- **DIRECTIVE**:
How would you put this sentence from the Ocean City marlin fishing article into Spanish: "Steaming time to the Jack Spot and environs is approximately two hours."

- **DOCUMENT**:
## begin
The Jack Spot continues productive and Ocean City has become a white-marlin port probably without equal north of Cuba. Also, I discovered last week, it suffers from a logical marlin monomania. Marlin steak, quite good, is a menu feature. Mounted marlin hang in bars, restaurants, drug stores and motels. The waterfront is a forest of outriggers belonging to a fleet of almost 100 sport-fishing craft many of which have marlin painted on their flying bridges and all of which roar out of Sinepuxent Inlet at 7 a.m. It is an awesome sight. Steaming time to the Jack Spot and environs is approximately two hours. It can be spent in reflection, sleep or banter.
I sat in the cockpit of Captain Bill Rodenbaugh's Belle II and pried figures out of Mate Wardie Jarvis. They served to justify use of the word phenomenal to describe Ocean City's current marlin season. "Biggest year we ever had," said Wardie, "was '39. The fleet caught 1,343 marlin, released 84. Up to yesterday—July 18, wasn't it?—we had almost 800 fish and over 500 releases. Conservation's, catchin' on, I guess. If this keeps up through September we're a cinch to beat '39. I've got a lot of marlin fishing years behind me," added Wardie, "but I never saw anything like this."
## end
- **INFORMATION SHOWN**:
## begin
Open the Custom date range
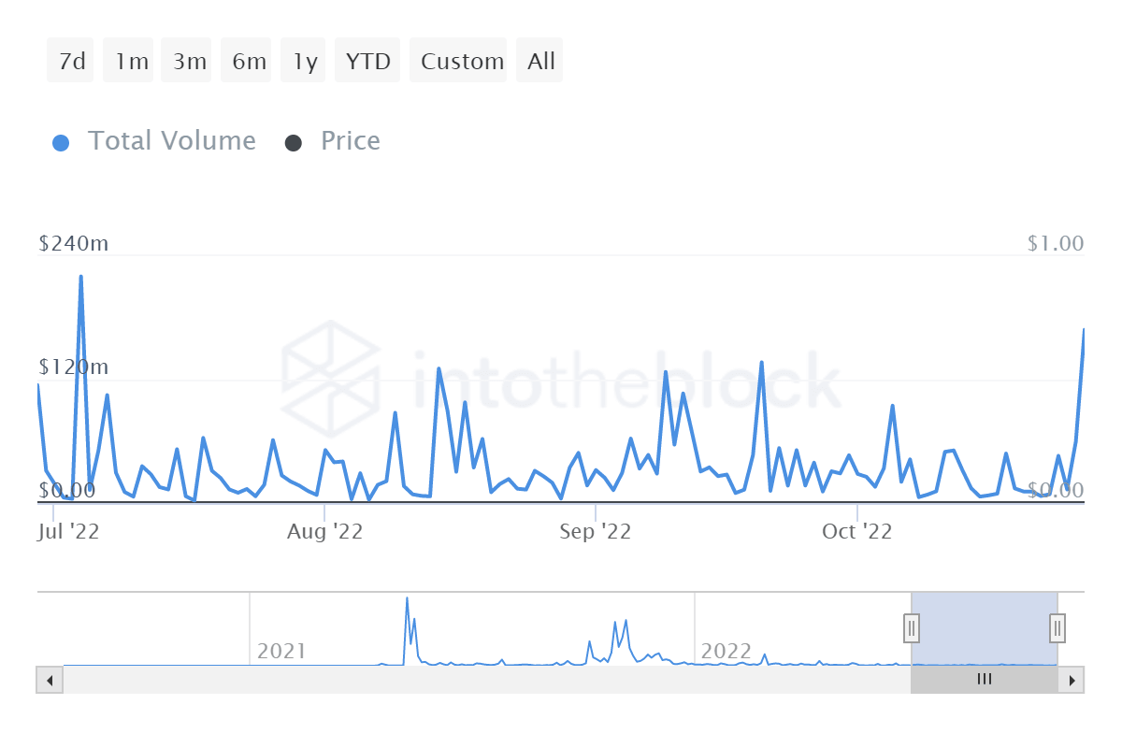1122x748 pixels. tap(462, 61)

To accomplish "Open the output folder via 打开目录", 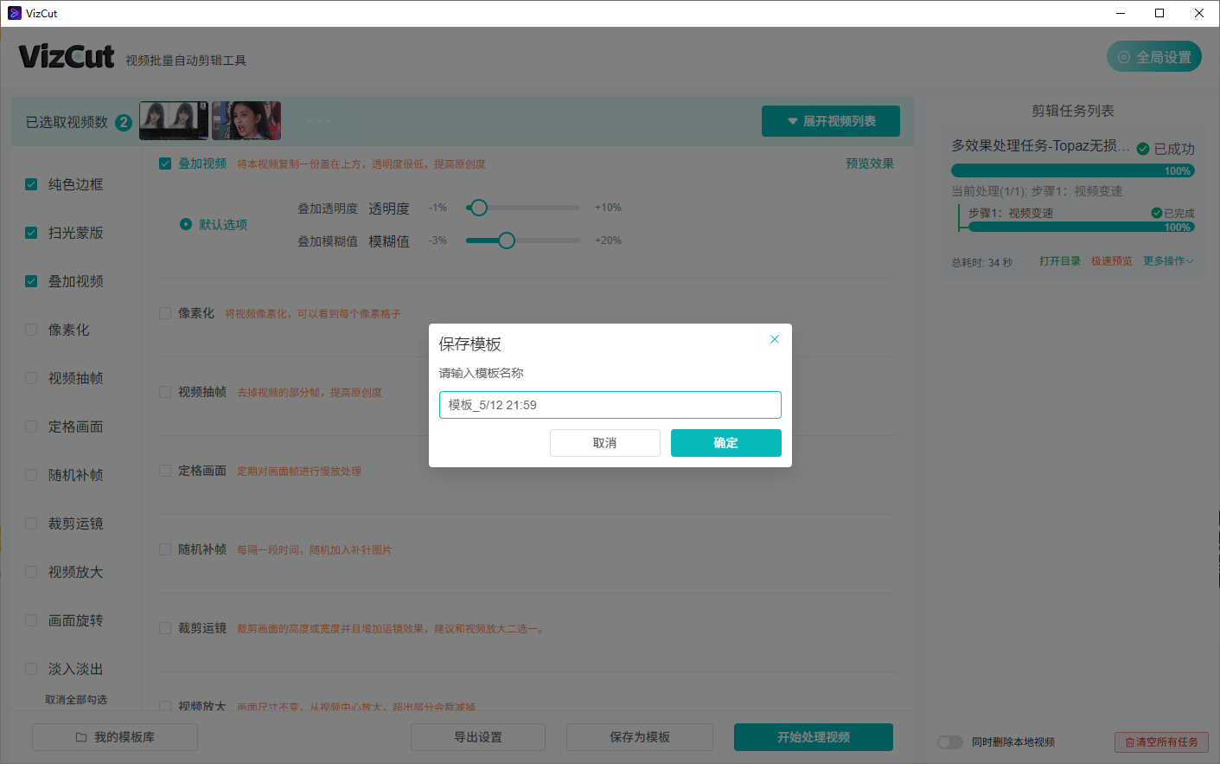I will 1059,260.
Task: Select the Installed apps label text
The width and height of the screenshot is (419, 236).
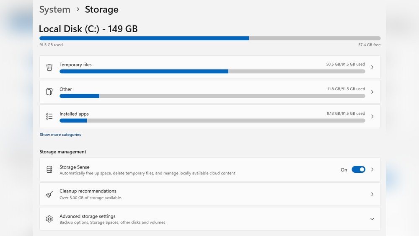Action: point(74,114)
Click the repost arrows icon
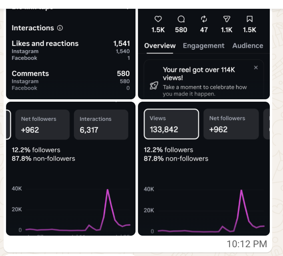Screen dimensions: 283x256 (204, 19)
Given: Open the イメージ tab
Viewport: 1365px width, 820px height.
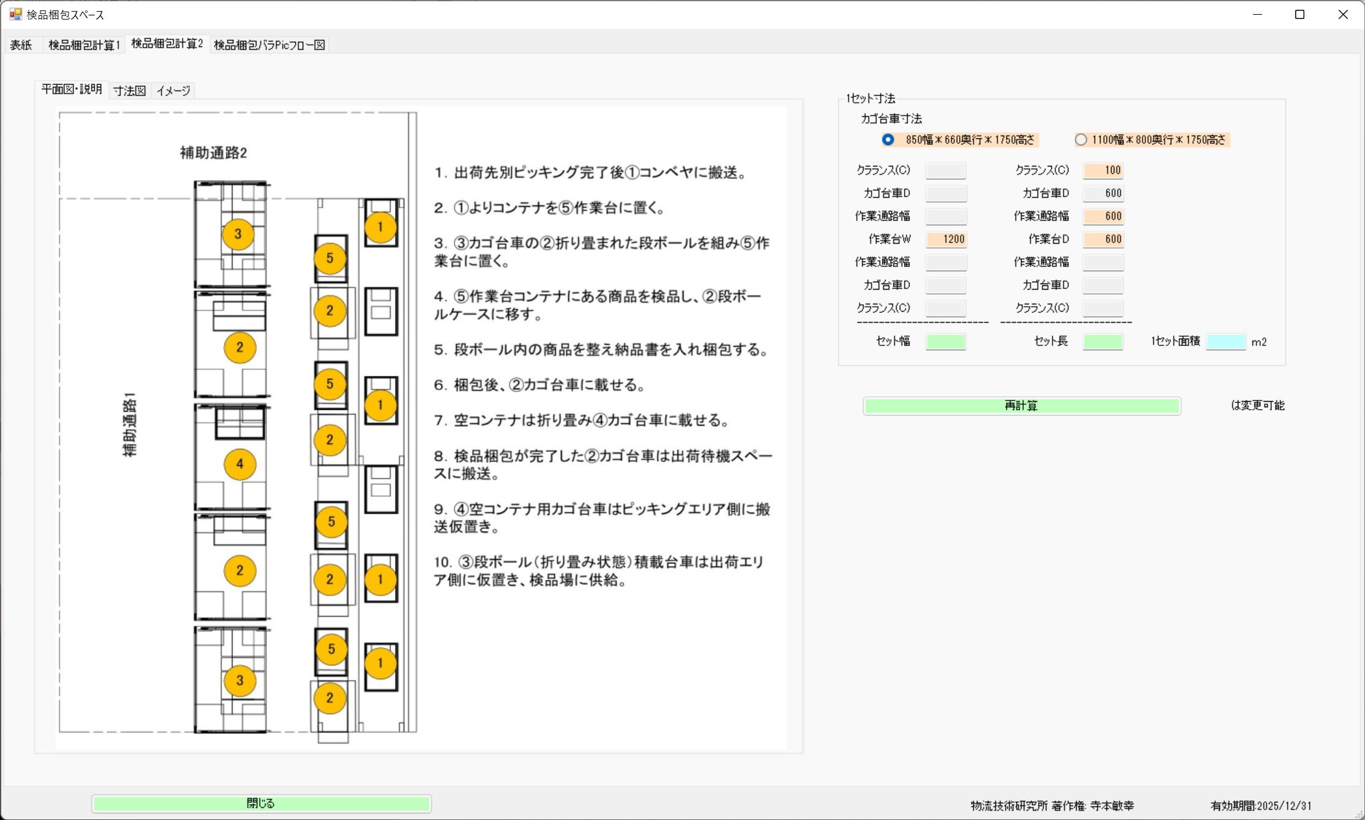Looking at the screenshot, I should pyautogui.click(x=173, y=91).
## end
- **CORRECT RESULT**:
El tiempo de navegación hasta el Jack Spot y sus alrededores es de aproximadamente dos horas.